Sabahlamaktan ölen olmadığı sanılmaktadır. Halbuki bir insanın başına ölmek dışında da pekala nahoş durumlar gelebilir. Az uyku ve vakitsiz uyku dolayısıyla yorulan vücudunuz alarm verir! Önce yorgunluk, sonra beyinde uyuşma, akabinde halüsinasyonlar... En sonunda bayılırsınız, yani vücudunuz "shut down" olur, kendini kapatır. 

Bir insanın en uzun uyumadan durduğu süre Dünya Rekoru 11 gündür. (Bu süreçte herhangi bir ders çalışması vs. gerekli değil tabii ki. Sadece uykusuz durma denemesi yapıyor.) 11 gün hiç uykusuz durmakla 15 gün 3-4 saat uykuyla ayakta kalmaya çalışmak arasında çok çok büyük farklar olduğu söylenemez. Ayakta kalma süreniz uzar ama eninde sonunda uyku ve yorgunluk sizi yenecektir. Rekor sahibi Randy Garner'dan uykusuzluğunun 10. gününde 100'den başlayıp 7 çıkara çıkara saymasını istiyorlar. Garner 65'e geldiğinde duruyor. Neden durduğu sorulduğunda benim vermesini beklediğim cevap "Çıkaramıyorum, işlemi yapamıyorum." idi. Kendisiyse çok daha vurucu bir cevap veriyor: Ne yapmaya çalıştığımı unuttum. Adam 65'ten 7'yi çıkarmayı değil hepten naptığını unutmuş. Buradan çıkarabileceğimiz sonuç, uykusuzluğun getirdiği uyuşturucu etki ile siz belki işlemleri unutmazsınız ama Türev nasıl alınırı unutabilirsiniz sınavda. Veyahut bir yazarın tipi ve dönemi aklınızda kalırken eserleri uçuup gidebilir. Halbuki çok rahat çalışmıştınız! 
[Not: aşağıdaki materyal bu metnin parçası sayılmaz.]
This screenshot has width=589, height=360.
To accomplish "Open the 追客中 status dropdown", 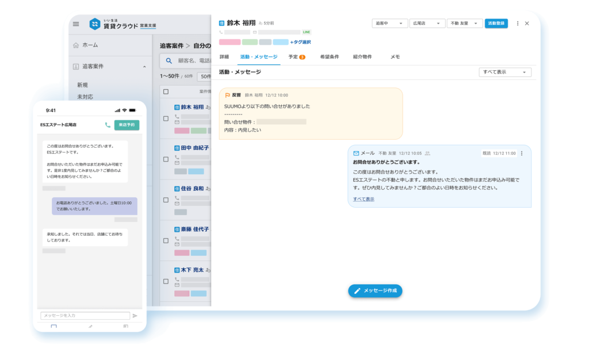I will 389,24.
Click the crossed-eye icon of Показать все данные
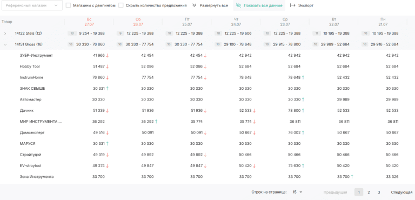Viewport: 415px width, 200px height. click(238, 5)
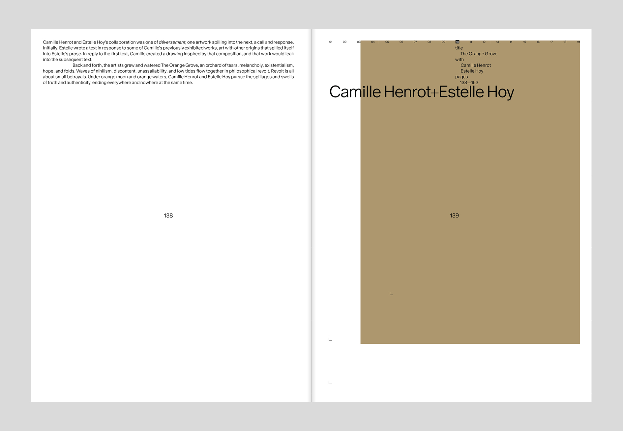Click the page range 138—152
This screenshot has height=431, width=623.
pyautogui.click(x=469, y=83)
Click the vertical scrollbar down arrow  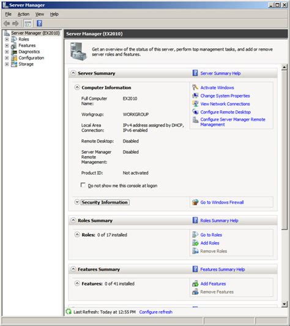click(284, 304)
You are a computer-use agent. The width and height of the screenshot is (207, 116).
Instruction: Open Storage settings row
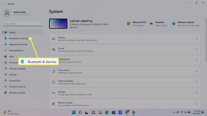click(125, 93)
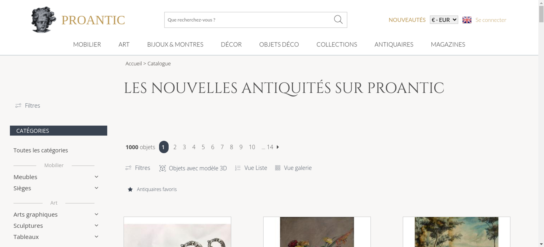544x247 pixels.
Task: Click the search input field
Action: (249, 20)
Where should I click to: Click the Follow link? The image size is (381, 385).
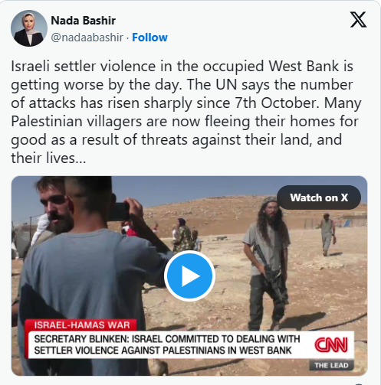tap(149, 38)
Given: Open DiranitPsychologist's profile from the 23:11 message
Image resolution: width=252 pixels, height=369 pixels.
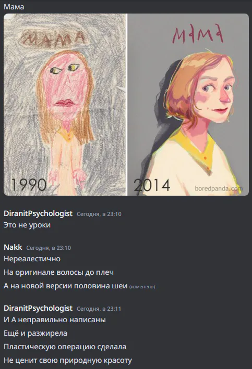Looking at the screenshot, I should 38,308.
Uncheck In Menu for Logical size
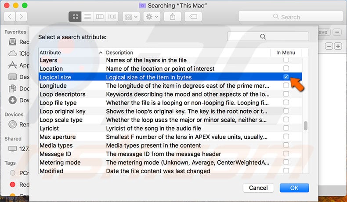This screenshot has height=202, width=347. pyautogui.click(x=286, y=77)
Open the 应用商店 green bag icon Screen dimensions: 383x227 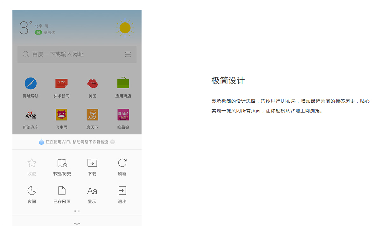(123, 83)
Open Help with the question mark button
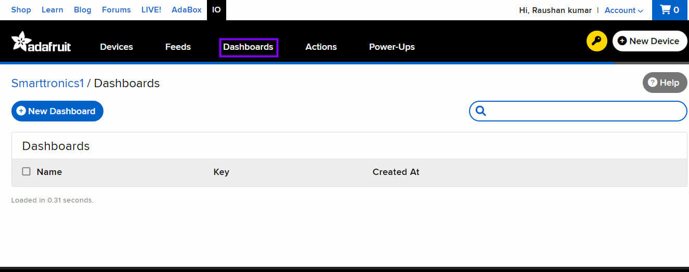 click(665, 83)
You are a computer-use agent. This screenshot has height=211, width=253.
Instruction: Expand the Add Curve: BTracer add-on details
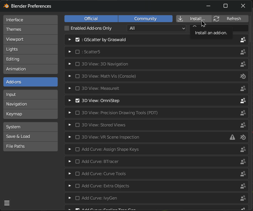click(x=69, y=161)
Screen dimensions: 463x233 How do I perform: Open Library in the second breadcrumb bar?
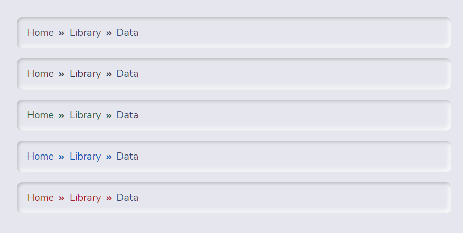pyautogui.click(x=85, y=74)
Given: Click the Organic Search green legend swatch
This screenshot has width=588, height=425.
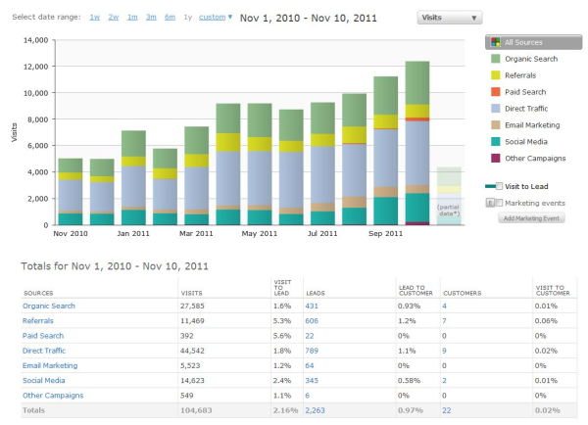Looking at the screenshot, I should (x=494, y=58).
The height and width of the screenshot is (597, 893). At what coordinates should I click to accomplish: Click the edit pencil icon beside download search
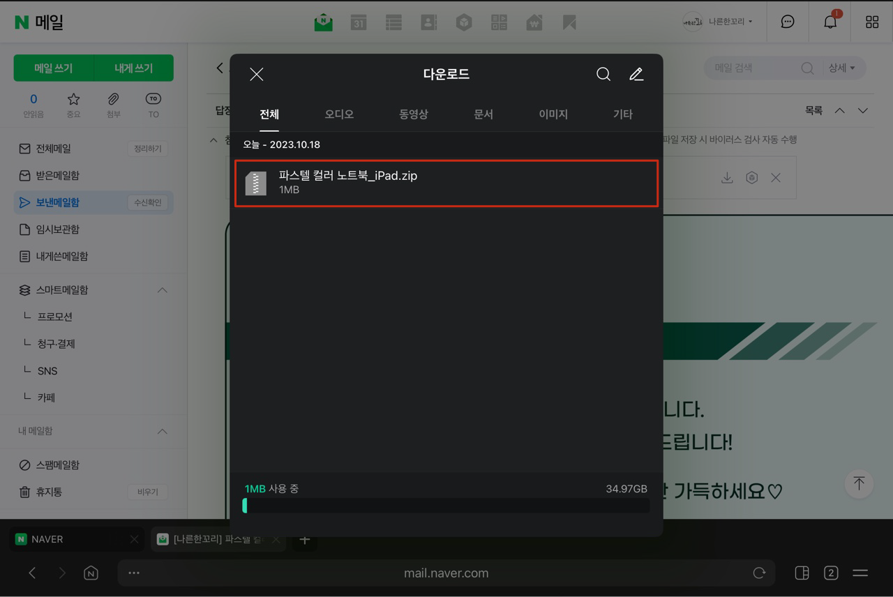(x=636, y=74)
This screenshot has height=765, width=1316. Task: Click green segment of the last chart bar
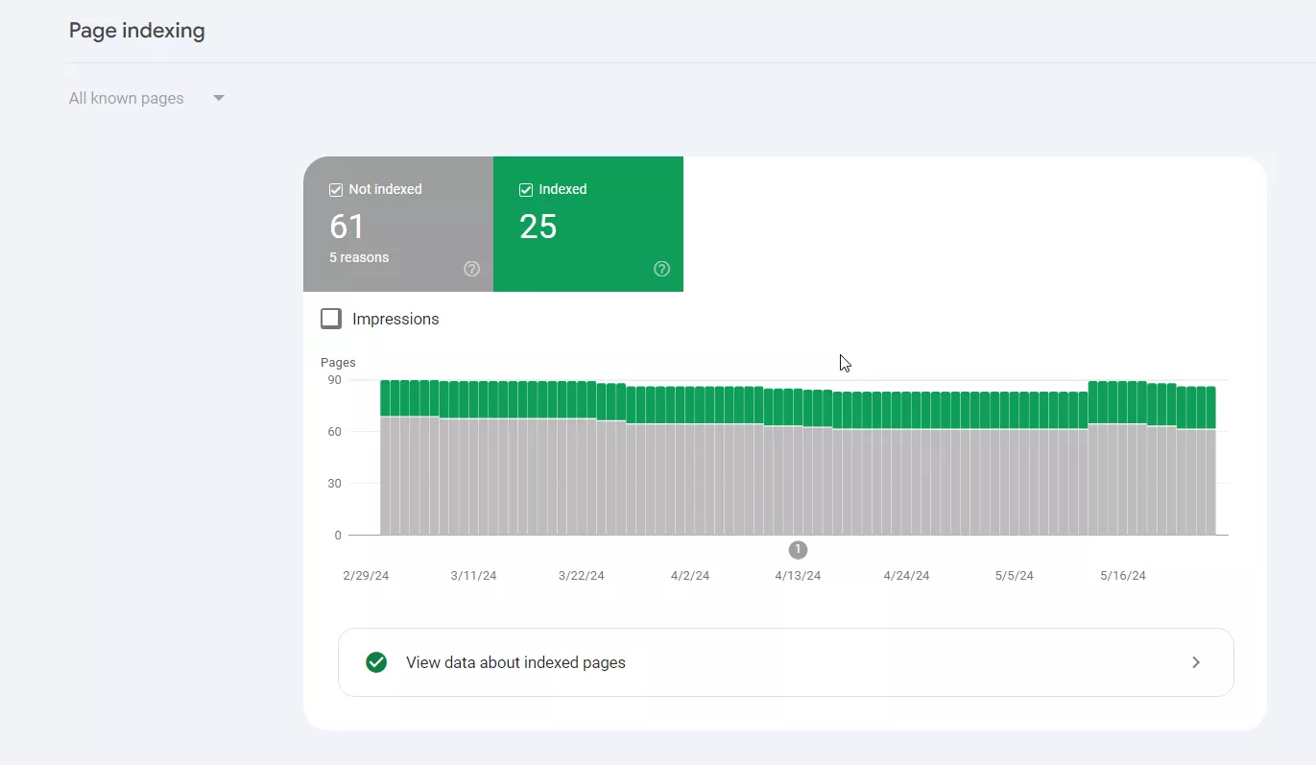[x=1210, y=408]
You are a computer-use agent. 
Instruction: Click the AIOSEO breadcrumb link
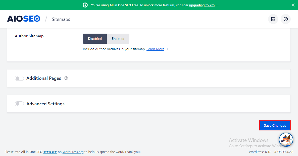click(x=24, y=18)
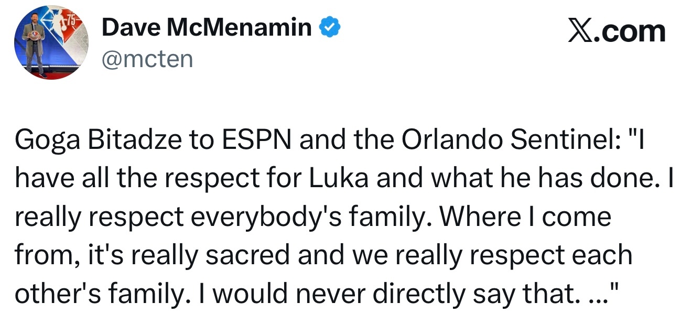Open the Dave McMenamin display name

point(207,28)
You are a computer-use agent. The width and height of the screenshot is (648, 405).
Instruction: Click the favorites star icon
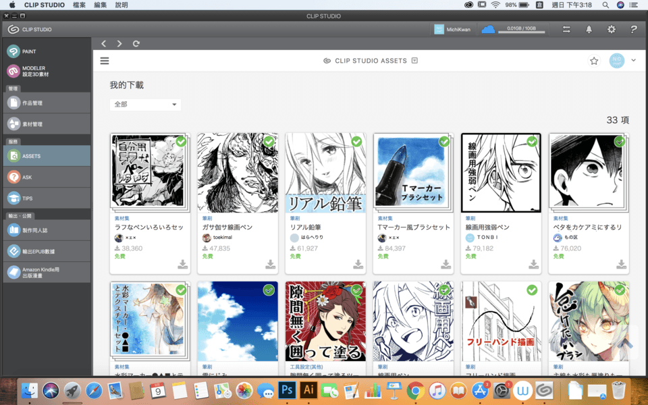(x=594, y=61)
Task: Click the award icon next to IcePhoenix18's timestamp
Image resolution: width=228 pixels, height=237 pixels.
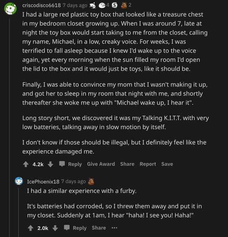Action: [x=91, y=182]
Demem o ki: Uyuyun. Gece uyuyun. Vücudunuzun ihtiyaç duyduğu sürece uyuyun. Yetişkinlerin yazdığı kitaplarda uykunun gereksiz zaman kaybı olduğunu okuyor olabilirsiniz. Unutmayın; sizin vücudunuz henüz "yetişkin" değil ve hırs ile sağlığını yok sayan çok büyük adamları erken yaşlarda kaybediyoruz. Başarı sadece para kazanmak, tanınmak, terfi etmek değildir. Bunların hiçbiri sağlığınızdan değerli değildir. Hırslarınız sağlığınızın önüne geçerse, evet bir gün Başarı Hikayesi sayfalarında adınızı ve hikayenizi okuyabiliriz ve ama o sırada siz nerede olursunuz... Onu bilemiyorum.